## Directions
Nothing in the listing should differ in your copy; retype it all exactly.

## Data
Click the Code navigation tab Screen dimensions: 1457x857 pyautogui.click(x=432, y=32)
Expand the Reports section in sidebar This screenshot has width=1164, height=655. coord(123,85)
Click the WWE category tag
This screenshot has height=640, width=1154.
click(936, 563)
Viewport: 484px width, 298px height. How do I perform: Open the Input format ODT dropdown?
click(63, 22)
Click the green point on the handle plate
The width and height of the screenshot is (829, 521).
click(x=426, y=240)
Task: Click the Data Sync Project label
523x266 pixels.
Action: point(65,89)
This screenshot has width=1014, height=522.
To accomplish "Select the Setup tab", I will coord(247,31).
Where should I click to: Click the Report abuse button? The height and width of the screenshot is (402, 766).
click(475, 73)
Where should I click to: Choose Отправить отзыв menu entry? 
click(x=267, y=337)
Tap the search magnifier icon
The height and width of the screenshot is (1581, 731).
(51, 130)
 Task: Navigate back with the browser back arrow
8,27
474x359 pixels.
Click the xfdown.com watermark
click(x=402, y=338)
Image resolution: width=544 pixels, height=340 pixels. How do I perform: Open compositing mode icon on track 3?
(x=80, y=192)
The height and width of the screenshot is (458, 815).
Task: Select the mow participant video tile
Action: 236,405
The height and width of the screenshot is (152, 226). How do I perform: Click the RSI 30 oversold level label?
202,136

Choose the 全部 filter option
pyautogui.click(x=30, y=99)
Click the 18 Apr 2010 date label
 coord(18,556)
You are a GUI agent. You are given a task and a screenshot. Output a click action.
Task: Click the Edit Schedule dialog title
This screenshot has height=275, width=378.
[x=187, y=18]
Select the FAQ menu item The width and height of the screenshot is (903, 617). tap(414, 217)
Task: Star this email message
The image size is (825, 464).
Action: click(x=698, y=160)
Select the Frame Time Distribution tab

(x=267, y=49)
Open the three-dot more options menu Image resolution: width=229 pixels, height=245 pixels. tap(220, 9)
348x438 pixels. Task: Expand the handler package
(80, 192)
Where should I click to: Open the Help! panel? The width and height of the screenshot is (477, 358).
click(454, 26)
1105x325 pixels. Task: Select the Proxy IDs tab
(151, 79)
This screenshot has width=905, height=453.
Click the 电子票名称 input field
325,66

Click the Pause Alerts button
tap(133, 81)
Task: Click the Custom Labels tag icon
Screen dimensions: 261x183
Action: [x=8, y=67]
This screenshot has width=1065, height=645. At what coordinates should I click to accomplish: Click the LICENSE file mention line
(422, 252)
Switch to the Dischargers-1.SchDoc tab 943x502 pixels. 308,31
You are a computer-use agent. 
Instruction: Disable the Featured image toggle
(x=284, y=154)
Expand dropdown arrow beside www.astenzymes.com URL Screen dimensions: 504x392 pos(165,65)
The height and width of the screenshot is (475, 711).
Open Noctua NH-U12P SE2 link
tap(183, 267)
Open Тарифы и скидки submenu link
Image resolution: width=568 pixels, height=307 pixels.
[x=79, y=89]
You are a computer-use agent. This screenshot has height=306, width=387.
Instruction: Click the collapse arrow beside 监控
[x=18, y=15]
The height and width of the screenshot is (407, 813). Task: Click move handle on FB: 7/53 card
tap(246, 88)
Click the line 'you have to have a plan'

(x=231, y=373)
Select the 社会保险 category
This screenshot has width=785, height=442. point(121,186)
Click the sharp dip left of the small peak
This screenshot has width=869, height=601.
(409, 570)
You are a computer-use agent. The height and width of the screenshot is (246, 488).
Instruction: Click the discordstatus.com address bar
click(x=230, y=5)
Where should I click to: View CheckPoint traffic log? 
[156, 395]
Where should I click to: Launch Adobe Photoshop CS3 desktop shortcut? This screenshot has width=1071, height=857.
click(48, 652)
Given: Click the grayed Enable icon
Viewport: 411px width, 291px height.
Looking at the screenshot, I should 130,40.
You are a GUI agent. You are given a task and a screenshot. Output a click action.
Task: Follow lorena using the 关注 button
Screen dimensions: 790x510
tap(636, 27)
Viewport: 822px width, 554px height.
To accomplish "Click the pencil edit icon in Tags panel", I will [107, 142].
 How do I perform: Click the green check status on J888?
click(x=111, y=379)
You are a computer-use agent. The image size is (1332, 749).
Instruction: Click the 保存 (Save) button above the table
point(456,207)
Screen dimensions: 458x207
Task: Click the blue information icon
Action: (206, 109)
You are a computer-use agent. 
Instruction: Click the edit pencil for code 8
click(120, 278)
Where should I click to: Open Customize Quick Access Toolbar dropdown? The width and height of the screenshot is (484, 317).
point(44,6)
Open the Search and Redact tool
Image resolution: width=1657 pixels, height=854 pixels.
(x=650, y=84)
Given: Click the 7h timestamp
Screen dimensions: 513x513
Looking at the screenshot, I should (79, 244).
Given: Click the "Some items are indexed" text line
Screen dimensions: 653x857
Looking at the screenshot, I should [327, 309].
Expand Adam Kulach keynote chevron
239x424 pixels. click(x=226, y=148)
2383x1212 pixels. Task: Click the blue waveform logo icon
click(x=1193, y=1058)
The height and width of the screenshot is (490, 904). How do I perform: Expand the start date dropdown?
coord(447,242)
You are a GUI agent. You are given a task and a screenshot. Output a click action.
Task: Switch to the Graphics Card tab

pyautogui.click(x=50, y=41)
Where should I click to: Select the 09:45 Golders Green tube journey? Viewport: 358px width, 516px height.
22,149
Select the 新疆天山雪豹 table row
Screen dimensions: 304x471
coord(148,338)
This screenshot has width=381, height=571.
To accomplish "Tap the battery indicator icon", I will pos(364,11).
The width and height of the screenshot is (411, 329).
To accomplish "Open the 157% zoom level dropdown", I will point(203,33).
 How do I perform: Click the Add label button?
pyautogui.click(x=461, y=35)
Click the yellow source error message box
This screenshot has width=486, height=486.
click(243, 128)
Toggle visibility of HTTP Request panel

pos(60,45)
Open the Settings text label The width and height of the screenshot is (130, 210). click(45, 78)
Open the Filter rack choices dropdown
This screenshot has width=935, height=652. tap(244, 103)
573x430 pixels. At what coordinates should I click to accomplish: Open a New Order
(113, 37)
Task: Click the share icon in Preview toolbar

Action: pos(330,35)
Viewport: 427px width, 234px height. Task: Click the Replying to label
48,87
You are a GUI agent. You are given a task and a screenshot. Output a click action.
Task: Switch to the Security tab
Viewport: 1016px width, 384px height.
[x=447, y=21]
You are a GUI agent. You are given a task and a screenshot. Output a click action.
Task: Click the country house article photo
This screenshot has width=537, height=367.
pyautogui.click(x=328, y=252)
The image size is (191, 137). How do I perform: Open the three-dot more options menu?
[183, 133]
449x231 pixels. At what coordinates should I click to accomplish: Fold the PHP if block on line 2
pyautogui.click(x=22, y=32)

## Final answer
Click the Code navigation tab Screen dimensions: 1457x857 pyautogui.click(x=432, y=32)
Expand the Reports section in sidebar This screenshot has width=1164, height=655. coord(123,85)
Click the WWE category tag
This screenshot has height=640, width=1154.
click(936, 563)
Viewport: 484px width, 298px height. How do I perform: Open the Input format ODT dropdown?
click(63, 22)
Click the green point on the handle plate
The width and height of the screenshot is (829, 521).
click(x=426, y=240)
Task: Click the Data Sync Project label
523x266 pixels.
Action: point(65,89)
This screenshot has width=1014, height=522.
To accomplish "Select the Setup tab", I will coord(247,31).
Where should I click to: Click the Report abuse button? The height and width of the screenshot is (402, 766).
click(475, 73)
Where should I click to: Choose Отправить отзыв menu entry? 
click(x=267, y=337)
Tap the search magnifier icon
The height and width of the screenshot is (1581, 731).
(51, 130)
 Task: Navigate back with the browser back arrow
8,27
474x359 pixels.
Click the xfdown.com watermark
click(x=402, y=338)
Image resolution: width=544 pixels, height=340 pixels. How do I perform: Open compositing mode icon on track 3?
(x=80, y=192)
The height and width of the screenshot is (458, 815).
Task: Select the mow participant video tile
Action: 236,405
The height and width of the screenshot is (152, 226). How do I perform: Click the RSI 30 oversold level label?
202,136

Choose the 全部 filter option
pyautogui.click(x=30, y=99)
Click the 18 Apr 2010 date label
 coord(18,556)
You are a GUI agent. You are given a task and a screenshot. Output a click action.
Task: Click the Edit Schedule dialog title
This screenshot has height=275, width=378.
[x=187, y=18]
Select the FAQ menu item The width and height of the screenshot is (903, 617). tap(414, 217)
Task: Star this email message
The image size is (825, 464).
Action: click(x=698, y=160)
Select the Frame Time Distribution tab

(x=267, y=49)
Open the three-dot more options menu Image resolution: width=229 pixels, height=245 pixels. tap(220, 9)
348x438 pixels. Task: Expand the handler package
(80, 192)
Where should I click to: Open the Help! panel? The width and height of the screenshot is (477, 358).
click(454, 26)
1105x325 pixels. Task: Select the Proxy IDs tab
(151, 79)
This screenshot has width=905, height=453.
Click the 电子票名称 input field
325,66

Click the Pause Alerts button
tap(133, 81)
Task: Click the Custom Labels tag icon
Screen dimensions: 261x183
Action: [x=8, y=67]
This screenshot has width=1065, height=645. At what coordinates should I click to accomplish: Click the LICENSE file mention line
(422, 252)
Switch to the Dischargers-1.SchDoc tab 943x502 pixels. 308,31
You are a computer-use agent. 
Instruction: Disable the Featured image toggle
(x=284, y=154)
Expand dropdown arrow beside www.astenzymes.com URL Screen dimensions: 504x392 pos(165,65)
The height and width of the screenshot is (475, 711).
Open Noctua NH-U12P SE2 link
tap(183, 267)
Open Тарифы и скидки submenu link
Image resolution: width=568 pixels, height=307 pixels.
[x=79, y=89]
You are a computer-use agent. This screenshot has height=306, width=387.
Instruction: Click the collapse arrow beside 监控
[x=18, y=15]
The height and width of the screenshot is (407, 813). Task: Click move handle on FB: 7/53 card
tap(246, 88)
Click the line 'you have to have a plan'

(x=231, y=373)
Select the 社会保险 category
This screenshot has width=785, height=442. point(121,186)
Click the sharp dip left of the small peak
This screenshot has width=869, height=601.
(409, 570)
You are a computer-use agent. The height and width of the screenshot is (246, 488).
Instruction: Click the discordstatus.com address bar
click(x=230, y=5)
Where should I click to: View CheckPoint traffic log? 
[156, 395]
Where should I click to: Launch Adobe Photoshop CS3 desktop shortcut? This screenshot has width=1071, height=857.
click(48, 652)
Given: Click the grayed Enable icon
Viewport: 411px width, 291px height.
Looking at the screenshot, I should 130,40.
You are a GUI agent. You are given a task and a screenshot. Output a click action.
Task: Follow lorena using the 关注 button
Screen dimensions: 790x510
tap(636, 27)
Viewport: 822px width, 554px height.
To accomplish "Click the pencil edit icon in Tags panel", I will [107, 142].
 How do I perform: Click the green check status on J888?
click(x=111, y=379)
You are a computer-use agent. The image size is (1332, 749).
Instruction: Click the 保存 (Save) button above the table
point(456,207)
Screen dimensions: 458x207
Task: Click the blue information icon
Action: (206, 109)
You are a computer-use agent. 
Instruction: Click the edit pencil for code 8
click(120, 278)
Where should I click to: Open Customize Quick Access Toolbar dropdown? The width and height of the screenshot is (484, 317).
point(44,6)
Open the Search and Redact tool
Image resolution: width=1657 pixels, height=854 pixels.
(x=650, y=84)
Given: Click the 7h timestamp
Screen dimensions: 513x513
Looking at the screenshot, I should (79, 244).
Given: Click the "Some items are indexed" text line
Screen dimensions: 653x857
Looking at the screenshot, I should [327, 309].
Expand Adam Kulach keynote chevron
239x424 pixels. click(x=226, y=148)
2383x1212 pixels. Task: Click the blue waveform logo icon
click(x=1193, y=1058)
The height and width of the screenshot is (490, 904). How do I perform: Expand the start date dropdown?
coord(447,242)
You are a GUI agent. You are given a task and a screenshot. Output a click action.
Task: Switch to the Graphics Card tab

pyautogui.click(x=50, y=41)
Where should I click to: Select the 09:45 Golders Green tube journey? Viewport: 358px width, 516px height.
22,149
Select the 新疆天山雪豹 table row
Screen dimensions: 304x471
coord(148,338)
This screenshot has width=381, height=571.
To accomplish "Tap the battery indicator icon", I will pos(364,11).
The width and height of the screenshot is (411, 329).
To accomplish "Open the 157% zoom level dropdown", I will point(203,33).
 How do I perform: Click the Add label button?
pyautogui.click(x=461, y=35)
Click the yellow source error message box
This screenshot has width=486, height=486.
click(243, 128)
Toggle visibility of HTTP Request panel

pos(60,45)
Open the Settings text label The width and height of the screenshot is (130, 210). click(45, 78)
Open the Filter rack choices dropdown
This screenshot has width=935, height=652. tap(244, 103)
573x430 pixels. At what coordinates should I click to accomplish: Open a New Order
(113, 37)
Task: Click the share icon in Preview toolbar

Action: pos(330,35)
Viewport: 427px width, 234px height. Task: Click the Replying to label
48,87
You are a GUI agent. You are given a task and a screenshot. Output a click action.
Task: Switch to the Security tab
Viewport: 1016px width, 384px height.
[x=447, y=21]
You are a GUI agent. You are given a task and a screenshot. Output a click action.
Task: Click the country house article photo
This screenshot has width=537, height=367.
pyautogui.click(x=328, y=252)
The image size is (191, 137). How do I perform: Open the three-dot more options menu?
[183, 133]
449x231 pixels. At what coordinates should I click to accomplish: Fold the PHP if block on line 2
pyautogui.click(x=22, y=32)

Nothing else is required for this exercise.